The devil is in the detail. Hutton will have no idea of the difficulties women on benefits face when their ex-partners cease their CSA payments because of a change in circumstances (and these men are often very chaotic which means their payments stop and start like a game of musical statues.) In addition, enforcing a relationship with the father of their child, however tangential that relationship, will only serve to foster further acrimony and hostility and that is VERY BAD for the child. (Particularly if he has insisted on a paternity test, which no doubt most of these absent fathers will do.)
There are many, many reasons why women choose not to name the father on the birth certificate but it is never because she just couldn’t be arsed to include him.

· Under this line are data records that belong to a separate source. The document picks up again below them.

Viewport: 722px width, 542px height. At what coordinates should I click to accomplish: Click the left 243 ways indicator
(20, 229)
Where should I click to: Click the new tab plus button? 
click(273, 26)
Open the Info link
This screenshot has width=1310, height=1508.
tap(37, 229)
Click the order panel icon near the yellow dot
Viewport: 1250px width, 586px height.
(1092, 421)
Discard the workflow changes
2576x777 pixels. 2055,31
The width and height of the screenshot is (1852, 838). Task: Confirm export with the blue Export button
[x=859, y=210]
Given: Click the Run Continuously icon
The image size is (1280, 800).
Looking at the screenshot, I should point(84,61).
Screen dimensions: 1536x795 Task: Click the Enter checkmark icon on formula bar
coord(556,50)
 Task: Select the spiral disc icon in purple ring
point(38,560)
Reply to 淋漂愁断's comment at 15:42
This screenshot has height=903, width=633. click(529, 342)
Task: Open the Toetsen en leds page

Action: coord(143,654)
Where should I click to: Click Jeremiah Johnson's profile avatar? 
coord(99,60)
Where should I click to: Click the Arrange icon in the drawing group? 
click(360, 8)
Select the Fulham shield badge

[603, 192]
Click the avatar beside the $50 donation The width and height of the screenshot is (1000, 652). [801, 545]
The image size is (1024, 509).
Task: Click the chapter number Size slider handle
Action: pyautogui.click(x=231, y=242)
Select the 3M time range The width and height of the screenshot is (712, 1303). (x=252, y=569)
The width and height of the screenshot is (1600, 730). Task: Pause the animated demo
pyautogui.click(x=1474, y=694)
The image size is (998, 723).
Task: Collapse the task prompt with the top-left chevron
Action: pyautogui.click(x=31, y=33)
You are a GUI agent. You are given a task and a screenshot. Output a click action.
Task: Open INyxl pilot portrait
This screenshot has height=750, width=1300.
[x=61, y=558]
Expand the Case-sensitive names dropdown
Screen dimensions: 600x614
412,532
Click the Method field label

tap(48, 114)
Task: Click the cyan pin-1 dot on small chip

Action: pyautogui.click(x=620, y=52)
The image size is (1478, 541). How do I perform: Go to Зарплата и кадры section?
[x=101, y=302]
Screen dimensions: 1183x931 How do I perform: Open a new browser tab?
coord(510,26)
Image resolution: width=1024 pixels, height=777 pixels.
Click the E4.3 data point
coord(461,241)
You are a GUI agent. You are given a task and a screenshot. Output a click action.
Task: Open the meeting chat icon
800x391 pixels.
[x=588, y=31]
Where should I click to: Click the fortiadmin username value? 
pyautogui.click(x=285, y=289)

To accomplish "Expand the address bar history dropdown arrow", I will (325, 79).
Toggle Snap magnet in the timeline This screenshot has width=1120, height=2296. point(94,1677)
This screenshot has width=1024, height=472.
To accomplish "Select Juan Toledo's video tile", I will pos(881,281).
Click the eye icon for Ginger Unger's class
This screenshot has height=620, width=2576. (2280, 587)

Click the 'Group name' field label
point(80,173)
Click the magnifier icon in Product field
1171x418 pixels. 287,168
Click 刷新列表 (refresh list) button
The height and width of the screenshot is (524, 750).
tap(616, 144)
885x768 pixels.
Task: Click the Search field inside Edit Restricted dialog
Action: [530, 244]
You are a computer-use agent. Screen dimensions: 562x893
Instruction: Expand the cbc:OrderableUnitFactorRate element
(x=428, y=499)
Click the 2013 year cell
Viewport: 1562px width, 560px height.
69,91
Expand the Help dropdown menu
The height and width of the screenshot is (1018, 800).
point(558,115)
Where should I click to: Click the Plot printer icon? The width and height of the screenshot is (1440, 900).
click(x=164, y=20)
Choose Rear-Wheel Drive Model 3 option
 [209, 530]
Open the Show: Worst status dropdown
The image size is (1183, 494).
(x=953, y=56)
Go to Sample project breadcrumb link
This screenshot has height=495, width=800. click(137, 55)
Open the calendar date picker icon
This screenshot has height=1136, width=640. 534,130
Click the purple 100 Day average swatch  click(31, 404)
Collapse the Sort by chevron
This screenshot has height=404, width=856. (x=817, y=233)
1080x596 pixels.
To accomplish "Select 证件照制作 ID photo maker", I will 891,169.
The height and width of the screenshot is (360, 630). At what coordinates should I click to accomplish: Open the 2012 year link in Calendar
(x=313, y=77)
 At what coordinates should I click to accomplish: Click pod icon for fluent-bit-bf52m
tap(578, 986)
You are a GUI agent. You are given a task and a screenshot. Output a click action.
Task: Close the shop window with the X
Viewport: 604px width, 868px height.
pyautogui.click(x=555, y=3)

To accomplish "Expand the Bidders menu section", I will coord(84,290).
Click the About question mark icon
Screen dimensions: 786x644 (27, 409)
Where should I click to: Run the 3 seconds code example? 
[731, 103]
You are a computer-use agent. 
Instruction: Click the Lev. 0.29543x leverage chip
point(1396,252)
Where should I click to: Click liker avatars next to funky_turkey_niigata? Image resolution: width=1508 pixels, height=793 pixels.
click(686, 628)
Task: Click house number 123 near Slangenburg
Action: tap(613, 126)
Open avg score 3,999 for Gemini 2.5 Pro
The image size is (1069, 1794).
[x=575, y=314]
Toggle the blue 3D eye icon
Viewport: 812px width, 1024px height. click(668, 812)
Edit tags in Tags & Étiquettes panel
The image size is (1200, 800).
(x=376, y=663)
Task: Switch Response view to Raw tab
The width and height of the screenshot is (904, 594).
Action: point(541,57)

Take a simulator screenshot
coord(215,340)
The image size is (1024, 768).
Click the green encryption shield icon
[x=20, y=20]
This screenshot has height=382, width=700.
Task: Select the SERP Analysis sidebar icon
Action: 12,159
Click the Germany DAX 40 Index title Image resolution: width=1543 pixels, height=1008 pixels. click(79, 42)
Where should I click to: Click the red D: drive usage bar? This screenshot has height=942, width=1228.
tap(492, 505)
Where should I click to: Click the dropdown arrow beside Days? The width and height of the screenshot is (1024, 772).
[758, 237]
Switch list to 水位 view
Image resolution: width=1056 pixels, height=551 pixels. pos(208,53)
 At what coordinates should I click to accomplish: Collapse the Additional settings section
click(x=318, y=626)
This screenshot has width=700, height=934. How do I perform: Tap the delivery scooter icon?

I agree, by the way, that men should be encouraged to take responsibility for the offspring that they randomly sire. I agree that young women should be far more discriminating about whom they choose to have children with, and should not see having children at 16 as a career choice. I agree that children (and parents, for that matter) are better off in families with 2 parents and that all parents should take their job very seriously indeed. I agree that the welfare of the child should come first. I hate the fact that these young women feel so abandoned by wider society that they have children in order to raise their own self-esteem, and then have absolutely no idea how to parent them successfully. I agree that we as a society have a problem here, and I know it is not a popular thing to say in liberal company.
However, attempting a solution through legislation is oppressive and divisive, and, trust me, these women don’t need reminding that they are on the margins of society. We need good, old-fashioned, empowering and respectful community work such as that provided by SureStart. So why is the government reducing its funding?